[Data items]
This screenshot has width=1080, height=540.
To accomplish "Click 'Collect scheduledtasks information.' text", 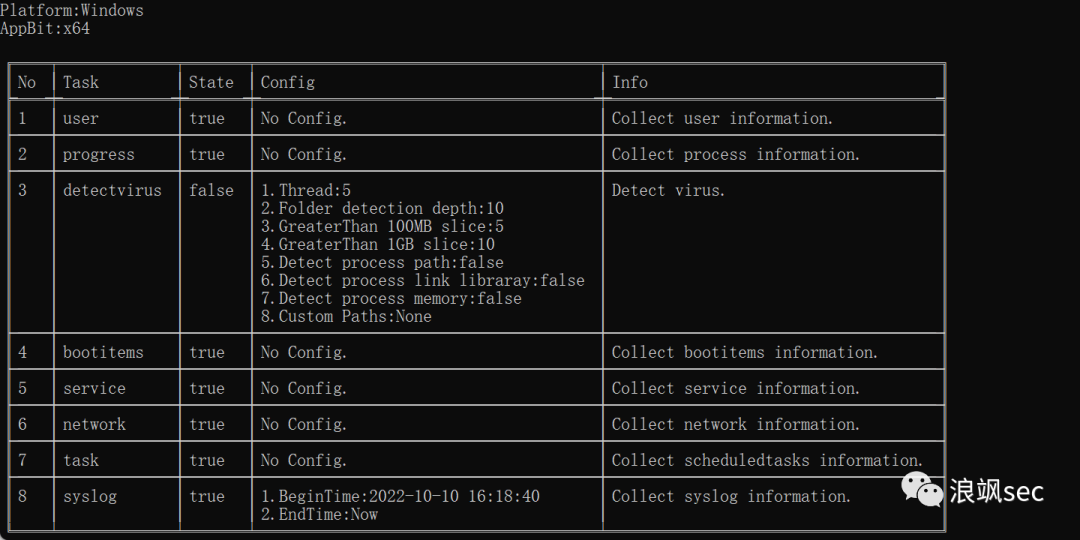I will [767, 460].
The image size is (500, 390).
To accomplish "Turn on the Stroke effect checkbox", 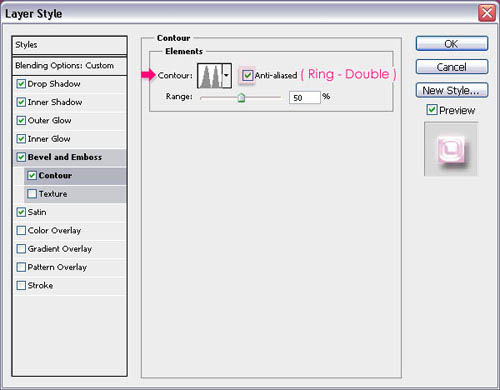I will (x=21, y=285).

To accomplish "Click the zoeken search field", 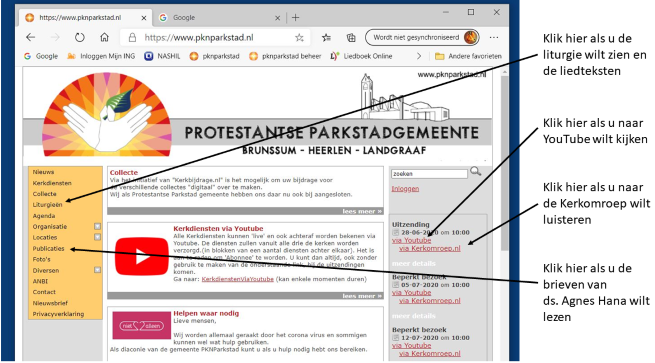I will coord(429,174).
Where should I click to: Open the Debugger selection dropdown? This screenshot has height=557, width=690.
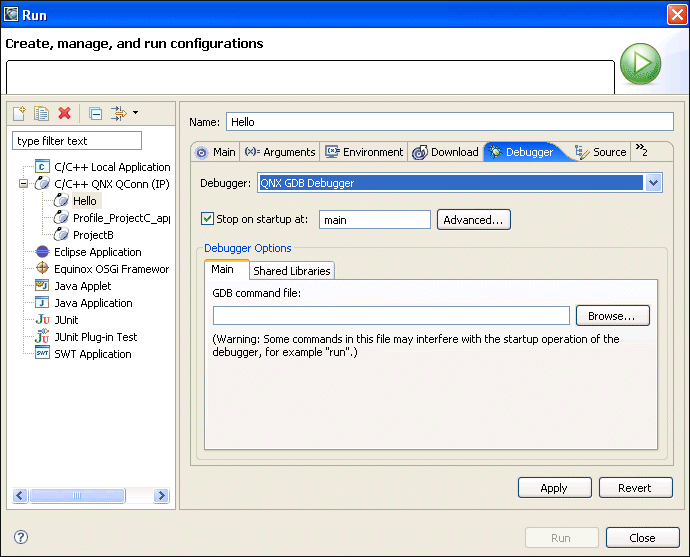pyautogui.click(x=653, y=183)
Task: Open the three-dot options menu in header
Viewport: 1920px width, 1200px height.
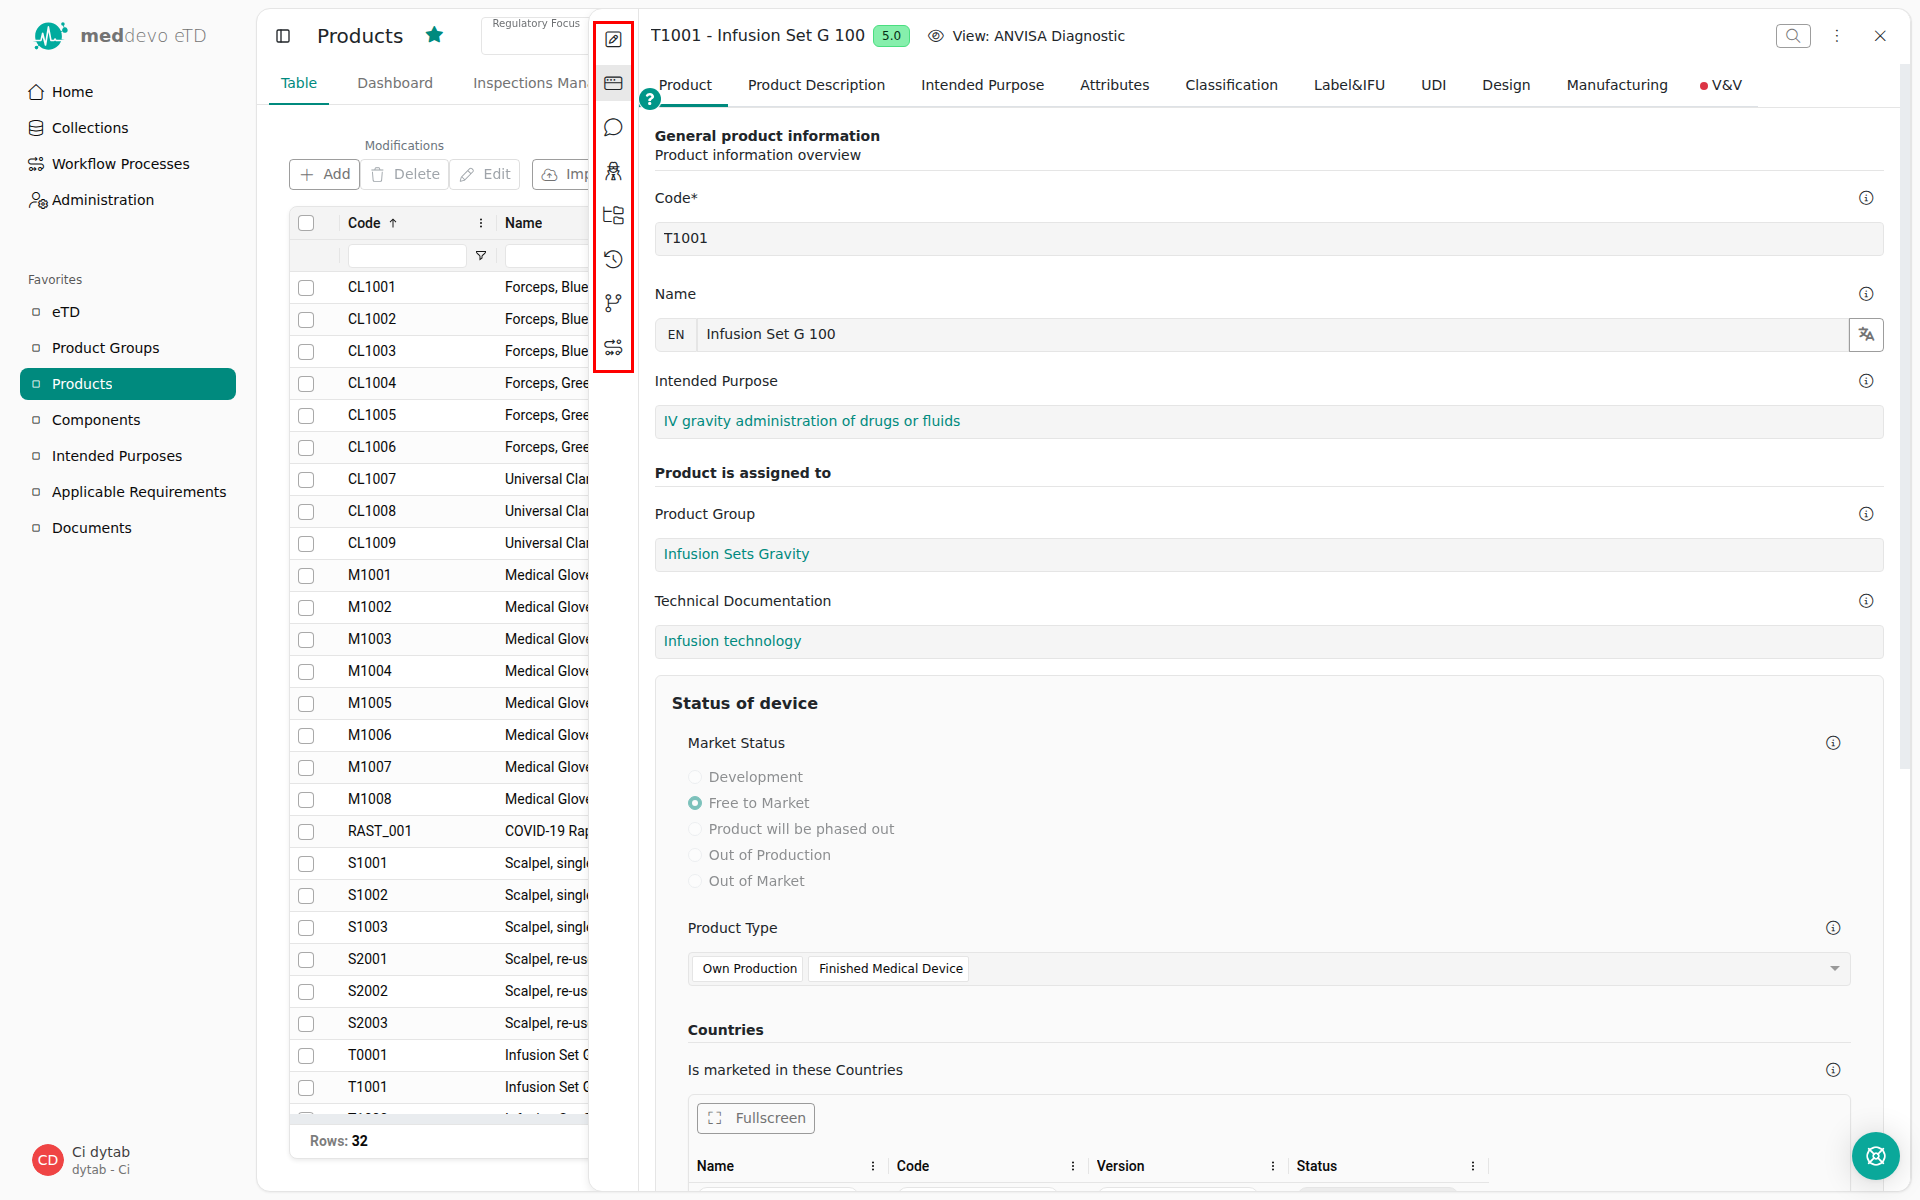Action: click(1837, 36)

*Task requirements:* What is wanted is an exact copy of the lines from the line with "Task: Open the" through the end of the records, both ends included, pictures excluded.

*Exercise result:*
Task: Open the three-dot options menu in header
Viewport: 1920px width, 1200px height.
Action: click(1837, 36)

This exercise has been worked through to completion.